In the wake of the tragic shooting in Charleston this past summer, the shadow of the American Civil War Era hangs over the nation like a heavy cloud. More than a century and a half removed from Appomattox the war has never left the collective national consciousness even in spite of the disparate and conflicting narratives of causation, conduct, and meaning. With another calendar year of teaching before us, the burden of our Civil War will be brought inevitably into our classrooms. How should we engage this tortured topic? Can we ever spark in our students the historical awareness with which the period should be treated? Students are undoubtedly exposed to and even intimately engaged in the national conversation about the place of Confederate emblems in American society. We as instructors play a crucial role in that dialogue, holding a unique position to open minds and pique curiosity. Although I plan to teach my upper-division Civil War course in the same manner as I normally do, I also aim to bring immediate relevance to the subject in hopes that my students can contribute to the on-going debates with which we are all confronted.

As part of these efforts I aim go to go local, peppering my historical narrative with images, stories, personalities, tragedies, and ironies that happened in the immediate region of my university and state. History—in many ways through no fault of our own—is sometimes presented with too much distance, governed by the latest professional trends. While it is crucial to teach a course that expands and collapses boundaries, complicates chronologies, and integrates complex and conflicting narratives, sometimes our most effective teaching tools are those that are right outside of the classroom. If the proximity of your teaching institution permits it, I encourage everyone—not just those teaching the Civil War Era—to frame your courses around local conditions, relating what happened on the ground to the broader historical conditions to which are accustomed to emphasizing.

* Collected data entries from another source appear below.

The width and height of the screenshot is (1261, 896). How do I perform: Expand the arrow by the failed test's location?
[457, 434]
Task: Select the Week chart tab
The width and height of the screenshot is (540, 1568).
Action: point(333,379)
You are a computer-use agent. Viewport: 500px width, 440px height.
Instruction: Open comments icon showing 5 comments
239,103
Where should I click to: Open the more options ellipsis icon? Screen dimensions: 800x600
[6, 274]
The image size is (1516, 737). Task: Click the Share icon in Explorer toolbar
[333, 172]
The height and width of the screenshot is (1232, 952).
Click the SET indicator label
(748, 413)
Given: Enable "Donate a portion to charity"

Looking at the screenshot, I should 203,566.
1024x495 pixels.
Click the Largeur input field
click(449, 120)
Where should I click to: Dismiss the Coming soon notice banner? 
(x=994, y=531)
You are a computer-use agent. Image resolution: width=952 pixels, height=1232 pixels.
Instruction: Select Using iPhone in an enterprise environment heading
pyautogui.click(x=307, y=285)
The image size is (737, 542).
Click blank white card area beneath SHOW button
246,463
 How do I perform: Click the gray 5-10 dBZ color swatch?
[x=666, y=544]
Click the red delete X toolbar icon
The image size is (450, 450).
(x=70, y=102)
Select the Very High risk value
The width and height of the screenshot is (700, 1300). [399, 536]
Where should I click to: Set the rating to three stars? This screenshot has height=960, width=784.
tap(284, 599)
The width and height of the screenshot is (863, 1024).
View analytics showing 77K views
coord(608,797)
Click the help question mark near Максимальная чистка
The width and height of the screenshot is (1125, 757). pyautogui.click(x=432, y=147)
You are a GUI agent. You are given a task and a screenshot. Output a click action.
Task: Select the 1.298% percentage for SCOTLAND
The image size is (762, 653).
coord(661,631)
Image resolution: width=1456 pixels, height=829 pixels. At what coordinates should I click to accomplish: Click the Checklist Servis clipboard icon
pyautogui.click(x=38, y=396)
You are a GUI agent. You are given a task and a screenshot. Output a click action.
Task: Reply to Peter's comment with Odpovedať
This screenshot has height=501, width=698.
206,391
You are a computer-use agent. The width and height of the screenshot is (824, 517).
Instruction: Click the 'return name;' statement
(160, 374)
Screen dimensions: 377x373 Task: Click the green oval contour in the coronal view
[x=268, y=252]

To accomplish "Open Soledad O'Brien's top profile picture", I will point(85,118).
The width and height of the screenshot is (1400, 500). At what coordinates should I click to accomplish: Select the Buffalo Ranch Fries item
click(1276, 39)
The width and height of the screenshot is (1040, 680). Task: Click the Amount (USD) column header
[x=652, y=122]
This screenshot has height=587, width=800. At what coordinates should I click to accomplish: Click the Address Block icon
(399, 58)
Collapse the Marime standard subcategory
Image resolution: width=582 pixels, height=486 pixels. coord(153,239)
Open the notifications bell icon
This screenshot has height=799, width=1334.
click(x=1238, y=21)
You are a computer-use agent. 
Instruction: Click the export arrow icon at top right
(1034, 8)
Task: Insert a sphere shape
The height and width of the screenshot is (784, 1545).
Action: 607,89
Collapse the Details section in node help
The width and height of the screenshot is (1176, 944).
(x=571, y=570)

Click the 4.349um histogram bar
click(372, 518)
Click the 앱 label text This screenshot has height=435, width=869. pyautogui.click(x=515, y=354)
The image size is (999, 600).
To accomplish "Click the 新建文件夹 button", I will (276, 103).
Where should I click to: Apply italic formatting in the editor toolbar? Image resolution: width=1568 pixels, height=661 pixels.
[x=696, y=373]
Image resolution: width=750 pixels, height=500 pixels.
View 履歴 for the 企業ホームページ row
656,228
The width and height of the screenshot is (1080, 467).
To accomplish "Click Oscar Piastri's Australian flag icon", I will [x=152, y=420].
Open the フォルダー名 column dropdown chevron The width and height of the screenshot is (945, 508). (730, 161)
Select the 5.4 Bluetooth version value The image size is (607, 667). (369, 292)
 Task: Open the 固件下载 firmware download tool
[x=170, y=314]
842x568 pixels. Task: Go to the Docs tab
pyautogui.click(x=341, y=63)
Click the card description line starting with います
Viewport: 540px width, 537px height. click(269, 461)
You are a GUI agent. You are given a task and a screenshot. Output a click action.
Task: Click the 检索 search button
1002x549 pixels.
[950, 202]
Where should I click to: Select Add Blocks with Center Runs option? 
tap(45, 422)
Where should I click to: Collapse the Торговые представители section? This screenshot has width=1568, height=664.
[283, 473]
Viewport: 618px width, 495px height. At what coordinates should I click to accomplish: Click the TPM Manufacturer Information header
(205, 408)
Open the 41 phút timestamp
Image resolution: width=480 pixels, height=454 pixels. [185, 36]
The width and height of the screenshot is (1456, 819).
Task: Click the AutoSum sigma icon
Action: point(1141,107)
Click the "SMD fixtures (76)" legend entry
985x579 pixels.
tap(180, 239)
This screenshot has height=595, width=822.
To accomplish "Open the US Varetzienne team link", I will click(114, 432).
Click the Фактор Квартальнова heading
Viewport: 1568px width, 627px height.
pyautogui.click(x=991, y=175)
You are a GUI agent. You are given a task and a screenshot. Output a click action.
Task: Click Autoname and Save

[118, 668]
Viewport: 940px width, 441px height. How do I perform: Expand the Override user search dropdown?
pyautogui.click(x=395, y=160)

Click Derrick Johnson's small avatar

Teaching in Mississippi brings rewarding opportunities to help students see how the problems of the past inform the conflicts of the present. And while our courses should not be governed by presentism, they should illuminate why, for instance, the Confederate flag is such a controversial topic, what its roots were, what it stood for, who fought for it, and who opposed it. Thus, in “going local” I will offer several examples that I have found worked unusually well. First, in discussing the antebellum era and the coming of the Civil War, I infuse my lectures with the evolution of Natchez into one of the most profitable slaveholding districts in the world. I explain how a place along the banks of the Mississippi River—a region where some of my students probably grew up—could grow so politically and economically powerful, fostering national and international relations. The role of race and slavery, of course, fits squarely within this narrative in which I offer vignettes and perspectives from the enslaved, slaveholders, and non-slaveholding whites. Then, in talking about the war itself, I move my attention much closer to home, telling the story of Wallace Turnage’s quest for freedom. An enslaved young man in Alabama, Turnage sought freedom in the “contraband” camps at Corinth, Mississippi. Using David Blight’s wonderful A Slave No More, students can read Turnage’s own narrative, confronting the meaning of freedom to someone who was nearly the same age and lived in the same region as themselves. Then, we compare Turnage’s words and experiences to those of Confederate president Jefferson Davis as well as non-slaveholding volunteers from Mississippi who served in Confederate armies.

I try to demonstrate that the Civil War Era was rife with competing perspectives, narratives, and worldviews, especially in the tortured memory of the period. This is where “going local” holds the most significant implications. All too often, students pass through our courses viewing the study of history as box they must check on their way to graduation. Our challenge as instructors is to awaken in our students the realization that the large themes of history still matter and hold resonance for many of the most controversial topics dominating today’s pressing national debates. One of the most powerful ways to awaken this realization is through the localization of the study of history and helping students realize that history may not be as far off and dusty as they’d assumed. The study of history can come vividly alive in exciting, and sometimes troubling, new ways when students are able to connect their familiar surroundings with larger historical narratives, and then link those narratives to current debates. Tools such as visits to nearby monuments or battlefields and reading accounts from residents of past eras add local flavor and resonance to the teaching of history. When students are able to connect the big themes of history to their own surroundings, they gain a new perspective that strengthens the linkages between past and present.